Commentaires acerbes sur la révolution du peuple contre l’autocratie, d’une aristocrate face à la fin de ses privilèges, penseront certains. A tort, car c’est plutôt la lucidité qui caractérise son propos. « Mais pouvons-nous dire que tout le monde est coupable, sauf nous, que nous innocents nous souffrons ? Évidemment que non. Nous, c’est-à-dire notre classe, est coupable depuis des siècles face aux autres classes ! ». Une lucidité qui lui fait percevoir dès Septembre 1917 ce qui allait ensuite se dérouler. « Nous n’y pensons pas, mais il est vraiment tout à fait naturel que cette haine contre nous soit une haine qui jaillit de l’envie qui devait éclater un jour ou l’autre … Les deux côtés ne veulent pas comprendre, ne veulent pas abandonner leurs positions, pas pardonner, les deux veulent vaincre… Cela doit nous entrainer au pire malheur que puisse connaître un pays : la guerre civile ».

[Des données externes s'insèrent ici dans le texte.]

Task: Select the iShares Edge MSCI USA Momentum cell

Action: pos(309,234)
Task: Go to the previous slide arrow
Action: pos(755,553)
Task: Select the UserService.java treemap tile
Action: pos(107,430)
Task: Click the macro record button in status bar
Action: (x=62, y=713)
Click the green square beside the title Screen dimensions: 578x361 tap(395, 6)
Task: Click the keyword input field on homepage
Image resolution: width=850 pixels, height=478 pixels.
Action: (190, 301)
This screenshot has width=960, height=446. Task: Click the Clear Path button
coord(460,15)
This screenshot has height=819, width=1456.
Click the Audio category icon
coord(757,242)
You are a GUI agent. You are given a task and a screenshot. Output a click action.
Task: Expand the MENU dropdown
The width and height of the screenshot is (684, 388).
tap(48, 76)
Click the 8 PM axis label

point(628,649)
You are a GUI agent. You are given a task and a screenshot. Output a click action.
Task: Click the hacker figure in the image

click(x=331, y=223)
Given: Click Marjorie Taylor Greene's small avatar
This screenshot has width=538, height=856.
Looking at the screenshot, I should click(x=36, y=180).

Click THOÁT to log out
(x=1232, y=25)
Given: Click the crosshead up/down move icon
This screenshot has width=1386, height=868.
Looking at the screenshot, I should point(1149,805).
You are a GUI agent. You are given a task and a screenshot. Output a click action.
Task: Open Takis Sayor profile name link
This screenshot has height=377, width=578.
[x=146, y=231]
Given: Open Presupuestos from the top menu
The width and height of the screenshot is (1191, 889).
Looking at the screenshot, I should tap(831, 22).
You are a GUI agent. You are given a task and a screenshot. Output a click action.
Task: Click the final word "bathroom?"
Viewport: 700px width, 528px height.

Les mois qui suivent, la situation pour elle et sa famille devient intenable. « Jamais une telle incitation à la révolte contre les propriétaires terriens, ni une telle haine contre eux n’a existé. Pourquoi ? Je ne le sais pas… La possibilité d’une existence future est exclue en raison de cette haine – ils sont nombreux nous sommes peu – il est naturel qu’ils finissent par nous réduire au néant ». Il ne s’agit pas seulement d’exproprier les possédants, il faut également les exterminer, comme si cette élimination physique avait une vertu purificatrice pour mieux bâtir le monde nouveau, le monde meilleur. « Les maîtres doivent être exterminés » crient les révolutionnaires dans les rue de Moguilev, où la famille a trouvé refuge.

Fin 1918, Catherine et sa famille fuient la Russie pour la Roumanie, puis s’établissent en 1920 en Tchécoslovaquie, pays dans lequel Catherine se mariera et fondera sa propre famille. Le répit ne sera que temporaire. En 1946 elle est de nouveau contrainte de fuir, alors que les communistes prennent possession de toute l’Europe de l’Est, et rejoint l’Autriche où elle terminera sa vie, et publiera ses mémoires quelques années avant la chute de ce régime né en 1917 qui devait construire le paradis sur terre.

Le journal de Catherine Sayn-Wittgentstein a traversé le siècle, il est disponible aux Editions Noirs sur Blanc: à lire sans attendre!